Waggoner and his colleagues have designed a life detection system equipped
to detect fluorescent signals from sparse life forms, including those that
are mere millimeters in size. Their fluorescence imager, which is located
underneath the rover, detects signals from chlorophyll-based life, such as
cyanobacteria in lichens, and fluorescent signals from a set of dyes
designed to light up only when they bind to one of the following – nucleic
acid, protein, lipid or carbohydrate – all molecules of life.
“We don’t know of other remote methods capable both of detecting low
levels of micro-organisms and visualizing high levels incorporated as
biofilms or colonies,” said Gregory Fisher, project imaging scientist.
“Our fluorescent imager is the first such system to work in the daylight
while in the shade of the rover. The rover uses solar energy to operate so
it needs to travel during daylight hours. Many times, the images we capture
may only reveal a faint signal. Any sunlight that leaks in to the camera of
a conventional fluorescence imager would obscure the signal,” said Waggoner.

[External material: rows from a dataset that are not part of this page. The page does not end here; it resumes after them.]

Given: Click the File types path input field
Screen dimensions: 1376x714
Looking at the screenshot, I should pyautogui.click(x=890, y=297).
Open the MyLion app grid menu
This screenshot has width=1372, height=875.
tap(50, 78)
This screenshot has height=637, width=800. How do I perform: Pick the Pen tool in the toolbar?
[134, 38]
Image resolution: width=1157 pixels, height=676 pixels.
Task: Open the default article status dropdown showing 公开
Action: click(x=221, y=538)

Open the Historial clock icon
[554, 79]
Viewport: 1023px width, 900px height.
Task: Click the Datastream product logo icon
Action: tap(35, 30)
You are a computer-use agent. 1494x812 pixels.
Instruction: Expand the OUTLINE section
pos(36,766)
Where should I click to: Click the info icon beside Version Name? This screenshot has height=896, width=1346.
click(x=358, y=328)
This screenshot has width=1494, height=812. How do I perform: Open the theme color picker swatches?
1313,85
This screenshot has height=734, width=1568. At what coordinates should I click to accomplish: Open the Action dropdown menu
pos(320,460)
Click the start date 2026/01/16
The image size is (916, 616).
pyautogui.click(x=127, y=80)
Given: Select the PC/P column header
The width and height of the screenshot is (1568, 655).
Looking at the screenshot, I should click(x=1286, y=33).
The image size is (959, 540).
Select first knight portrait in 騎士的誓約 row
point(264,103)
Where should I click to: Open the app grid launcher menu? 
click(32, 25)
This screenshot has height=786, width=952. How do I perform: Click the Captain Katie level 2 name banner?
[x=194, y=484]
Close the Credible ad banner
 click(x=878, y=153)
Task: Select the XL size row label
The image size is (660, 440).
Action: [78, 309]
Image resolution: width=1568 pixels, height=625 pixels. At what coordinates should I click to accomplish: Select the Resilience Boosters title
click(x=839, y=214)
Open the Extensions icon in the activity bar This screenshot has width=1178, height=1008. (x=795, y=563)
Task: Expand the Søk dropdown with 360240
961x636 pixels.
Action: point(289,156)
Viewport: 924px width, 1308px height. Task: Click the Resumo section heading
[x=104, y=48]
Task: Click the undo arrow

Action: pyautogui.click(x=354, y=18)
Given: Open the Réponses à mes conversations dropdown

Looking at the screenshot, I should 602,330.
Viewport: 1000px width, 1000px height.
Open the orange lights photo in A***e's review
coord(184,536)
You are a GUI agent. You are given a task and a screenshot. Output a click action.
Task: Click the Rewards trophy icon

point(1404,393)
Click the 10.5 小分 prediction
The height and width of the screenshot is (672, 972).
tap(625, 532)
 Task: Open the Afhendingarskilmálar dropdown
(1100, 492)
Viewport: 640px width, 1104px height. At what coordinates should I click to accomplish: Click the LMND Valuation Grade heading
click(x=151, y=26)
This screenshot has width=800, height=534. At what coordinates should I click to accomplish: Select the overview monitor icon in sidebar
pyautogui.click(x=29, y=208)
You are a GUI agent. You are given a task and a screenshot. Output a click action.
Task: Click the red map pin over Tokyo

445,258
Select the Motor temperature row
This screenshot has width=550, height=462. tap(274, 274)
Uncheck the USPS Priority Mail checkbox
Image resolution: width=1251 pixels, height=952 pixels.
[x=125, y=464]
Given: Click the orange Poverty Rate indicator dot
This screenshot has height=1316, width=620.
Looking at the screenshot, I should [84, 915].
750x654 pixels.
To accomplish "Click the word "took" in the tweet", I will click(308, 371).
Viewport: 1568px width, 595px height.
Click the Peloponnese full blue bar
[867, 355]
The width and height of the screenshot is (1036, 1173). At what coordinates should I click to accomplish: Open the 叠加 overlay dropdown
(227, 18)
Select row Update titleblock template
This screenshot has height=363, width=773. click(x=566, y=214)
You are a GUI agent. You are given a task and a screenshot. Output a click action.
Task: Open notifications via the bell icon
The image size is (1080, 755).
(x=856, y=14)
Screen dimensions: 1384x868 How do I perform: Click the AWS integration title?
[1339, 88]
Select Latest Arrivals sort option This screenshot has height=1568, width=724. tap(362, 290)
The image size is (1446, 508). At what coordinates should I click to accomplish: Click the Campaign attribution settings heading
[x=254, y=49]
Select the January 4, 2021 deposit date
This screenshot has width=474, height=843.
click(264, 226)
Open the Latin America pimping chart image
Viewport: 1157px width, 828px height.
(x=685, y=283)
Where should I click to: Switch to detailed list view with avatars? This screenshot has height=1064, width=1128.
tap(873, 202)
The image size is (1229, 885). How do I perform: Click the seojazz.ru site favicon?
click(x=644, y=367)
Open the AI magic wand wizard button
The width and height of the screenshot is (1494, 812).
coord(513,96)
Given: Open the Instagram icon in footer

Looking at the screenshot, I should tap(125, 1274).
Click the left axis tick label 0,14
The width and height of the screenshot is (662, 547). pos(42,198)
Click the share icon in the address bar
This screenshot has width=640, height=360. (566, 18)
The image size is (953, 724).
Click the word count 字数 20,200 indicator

“To avoid this problem, we designed our system to excite dyes with high
intensity flashes of light. The camera only opens during those flashes, so
we are able to capture a strong fluorescence signal during daytime
exploration,” said Shmuel Weinstein, project manager.
During the mission, a remote science team located in Pittsburgh instructed
the rover’s operations. A ground truth team at the site collected samples
studied by the rover to bring back for further examination in the lab. On a
typical day in the field, the rover woke up and followed a path designated
the previous day by the remote operations science team. The rover followed
a transect and stopped occasionally to perform detailed surface inspection,
effectively creating a “macroscopic quilt” of geologic and biological data
in selected 10 by 10 centimeter panels. After the rover departed a region,
the ground truth science team collected samples the rover had examined.
“Based on the rover findings in the field and our tests in the laboratory,
there is not one example of the rover giving a false positive,” said Edwin
Minkley, director of the Center for Biotechnology and Environmental
Processes in the Department of Biological Sciences. “Every sample we tested
had bacteria in it.”
Minkley is conducting analyses to determine the genetic characteristics of
the recovered bacteria to identify the different microbial species present
in the samples. He also is testing the bacteria’s sensitivity to
ultraviolet (UV) radiation. One hypothesis is that the bacteria may have
greater UV resistance because they are exposed to extreme UV radiation in
the desert environment. This characterization also may explain why such a
high proportion of the bacteria from the most arid site are pigmented –
red, yellow or pink – as they grow in the laboratory, according to Minkley.
The first phase of the ASTEP project began in 2003 when a solar-powered
robot named Hyperion, also developed at Carnegie Mellon, was taken to the
Atacama as a research test bed. Scientists conducted experiments with
Hyperion to determine the optimum design, software and instrumentation for
a robot that would be used in more extensive experiments conducted in 2004
and in 2005. Zoe, a brand new robot, was developed in response to what was
learned in 2003. In the final year of the project, plans call for Zoe,
equipped with a full array of scientific instruments, to operate
autonomously as it travels 50 kilometers over a two-month period.
The science team, led by Cabrol, is made up of geologists and biologists
who study both Earth and Mars at institutions including NASA’s Ames
Research Center and Johnson Space Center, SETI Institute, Jet Propulsion
Laboratory, the University of Tennessee, Carnegie Mellon, Universidad
Catolica del Norte (Chile), the University of Arizona, the University of
California, Los Angeles, the British Antarctic Survey, and the
International Research School of Planetary Sciences (Pescara, Italy).
The Life in the Atacama project is funded with a $3 million, three-year
grant from NASA to Carnegie Mellon’s Robotics Institute in the School of
Computer Science. William “Red” Whittaker is the principal investigator.
Waggoner is principal investigator for the companion project in
life-detection instruments, which has a separate $900,000 grant from NASA.